> _WHAT THE TASK ASKS_
Give the data again exactly as it appears.

Top of DATA TO PROCESS

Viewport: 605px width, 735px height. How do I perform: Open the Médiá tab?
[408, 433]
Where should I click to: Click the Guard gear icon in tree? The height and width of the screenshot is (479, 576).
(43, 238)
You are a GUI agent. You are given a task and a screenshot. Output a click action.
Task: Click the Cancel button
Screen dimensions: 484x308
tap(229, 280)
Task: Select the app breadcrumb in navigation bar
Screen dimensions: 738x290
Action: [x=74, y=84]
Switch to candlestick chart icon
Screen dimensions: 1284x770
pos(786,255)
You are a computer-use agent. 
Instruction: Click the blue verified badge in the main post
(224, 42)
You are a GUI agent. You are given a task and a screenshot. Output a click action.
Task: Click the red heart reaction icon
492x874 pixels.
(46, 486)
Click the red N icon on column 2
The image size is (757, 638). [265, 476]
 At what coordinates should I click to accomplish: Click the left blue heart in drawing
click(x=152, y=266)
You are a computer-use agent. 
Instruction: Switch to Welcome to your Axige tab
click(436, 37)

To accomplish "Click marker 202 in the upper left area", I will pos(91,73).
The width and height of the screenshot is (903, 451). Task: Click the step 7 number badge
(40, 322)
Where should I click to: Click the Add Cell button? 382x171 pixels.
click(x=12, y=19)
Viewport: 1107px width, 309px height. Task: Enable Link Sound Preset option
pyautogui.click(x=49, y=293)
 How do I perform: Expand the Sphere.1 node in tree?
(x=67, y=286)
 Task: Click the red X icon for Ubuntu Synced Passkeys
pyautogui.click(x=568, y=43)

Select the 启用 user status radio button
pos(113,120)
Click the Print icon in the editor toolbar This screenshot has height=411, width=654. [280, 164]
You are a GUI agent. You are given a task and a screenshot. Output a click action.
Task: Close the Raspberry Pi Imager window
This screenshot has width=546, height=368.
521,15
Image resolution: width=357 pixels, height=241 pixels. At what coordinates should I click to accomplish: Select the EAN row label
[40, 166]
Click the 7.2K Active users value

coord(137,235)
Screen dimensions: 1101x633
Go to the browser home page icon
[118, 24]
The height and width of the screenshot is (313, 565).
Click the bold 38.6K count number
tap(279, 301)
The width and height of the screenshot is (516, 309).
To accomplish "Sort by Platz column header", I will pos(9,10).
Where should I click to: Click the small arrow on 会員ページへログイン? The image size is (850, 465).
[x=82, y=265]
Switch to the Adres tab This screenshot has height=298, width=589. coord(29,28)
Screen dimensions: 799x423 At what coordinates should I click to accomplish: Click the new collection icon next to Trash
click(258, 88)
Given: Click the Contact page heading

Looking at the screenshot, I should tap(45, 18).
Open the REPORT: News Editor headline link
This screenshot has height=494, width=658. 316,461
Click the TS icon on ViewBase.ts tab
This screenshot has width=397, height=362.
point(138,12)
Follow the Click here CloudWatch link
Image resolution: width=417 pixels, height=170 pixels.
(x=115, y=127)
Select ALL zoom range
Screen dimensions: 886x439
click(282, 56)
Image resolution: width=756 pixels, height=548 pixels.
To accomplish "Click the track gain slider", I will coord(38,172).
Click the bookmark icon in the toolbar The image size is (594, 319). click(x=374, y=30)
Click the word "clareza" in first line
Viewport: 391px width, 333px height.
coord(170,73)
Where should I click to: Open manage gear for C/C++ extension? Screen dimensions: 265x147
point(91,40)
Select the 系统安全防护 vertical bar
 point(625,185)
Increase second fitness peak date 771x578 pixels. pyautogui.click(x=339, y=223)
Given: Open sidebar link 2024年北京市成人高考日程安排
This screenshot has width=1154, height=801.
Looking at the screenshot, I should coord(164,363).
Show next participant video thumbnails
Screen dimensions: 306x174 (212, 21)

Bottom of DATA TO PROCESS

> _EXERCISE SOLUTION_
Viewport: 605px width, 735px height. How do I perform: Open the Médiá tab?
[408, 433]
Where should I click to: Click the Guard gear icon in tree? The height and width of the screenshot is (479, 576).
(43, 238)
You are a GUI agent. You are given a task and a screenshot. Output a click action.
Task: Click the Cancel button
Screen dimensions: 484x308
tap(229, 280)
Task: Select the app breadcrumb in navigation bar
Screen dimensions: 738x290
Action: [x=74, y=84]
Switch to candlestick chart icon
Screen dimensions: 1284x770
pos(786,255)
You are a computer-use agent. 
Instruction: Click the blue verified badge in the main post
(224, 42)
You are a GUI agent. You are given a task and a screenshot. Output a click action.
Task: Click the red heart reaction icon
492x874 pixels.
(46, 486)
Click the red N icon on column 2
The image size is (757, 638). [265, 476]
 At what coordinates should I click to accomplish: Click the left blue heart in drawing
click(x=152, y=266)
You are a computer-use agent. 
Instruction: Switch to Welcome to your Axige tab
click(436, 37)

To accomplish "Click marker 202 in the upper left area", I will pos(91,73).
The width and height of the screenshot is (903, 451). Task: Click the step 7 number badge
(40, 322)
Where should I click to: Click the Add Cell button? 382x171 pixels.
click(x=12, y=19)
Viewport: 1107px width, 309px height. Task: Enable Link Sound Preset option
pyautogui.click(x=49, y=293)
 How do I perform: Expand the Sphere.1 node in tree?
(x=67, y=286)
 Task: Click the red X icon for Ubuntu Synced Passkeys
pyautogui.click(x=568, y=43)

Select the 启用 user status radio button
pos(113,120)
Click the Print icon in the editor toolbar This screenshot has height=411, width=654. [280, 164]
You are a GUI agent. You are given a task and a screenshot. Output a click action.
Task: Close the Raspberry Pi Imager window
This screenshot has width=546, height=368.
521,15
Image resolution: width=357 pixels, height=241 pixels. At what coordinates should I click to accomplish: Select the EAN row label
[40, 166]
Click the 7.2K Active users value

coord(137,235)
Screen dimensions: 1101x633
Go to the browser home page icon
[118, 24]
The height and width of the screenshot is (313, 565).
Click the bold 38.6K count number
tap(279, 301)
The width and height of the screenshot is (516, 309).
To accomplish "Sort by Platz column header", I will pos(9,10).
Where should I click to: Click the small arrow on 会員ページへログイン? The image size is (850, 465).
[x=82, y=265]
Switch to the Adres tab This screenshot has height=298, width=589. coord(29,28)
Screen dimensions: 799x423 At what coordinates should I click to accomplish: Click the new collection icon next to Trash
click(258, 88)
Given: Click the Contact page heading

Looking at the screenshot, I should tap(45, 18).
Open the REPORT: News Editor headline link
This screenshot has height=494, width=658. 316,461
Click the TS icon on ViewBase.ts tab
This screenshot has width=397, height=362.
point(138,12)
Follow the Click here CloudWatch link
Image resolution: width=417 pixels, height=170 pixels.
(x=115, y=127)
Select ALL zoom range
Screen dimensions: 886x439
click(282, 56)
Image resolution: width=756 pixels, height=548 pixels.
To accomplish "Click the track gain slider", I will coord(38,172).
Click the bookmark icon in the toolbar The image size is (594, 319). click(x=374, y=30)
Click the word "clareza" in first line
Viewport: 391px width, 333px height.
coord(170,73)
Where should I click to: Open manage gear for C/C++ extension? Screen dimensions: 265x147
point(91,40)
Select the 系统安全防护 vertical bar
 point(625,185)
Increase second fitness peak date 771x578 pixels. pyautogui.click(x=339, y=223)
Given: Open sidebar link 2024年北京市成人高考日程安排
This screenshot has width=1154, height=801.
Looking at the screenshot, I should coord(164,363).
Show next participant video thumbnails
Screen dimensions: 306x174 (212, 21)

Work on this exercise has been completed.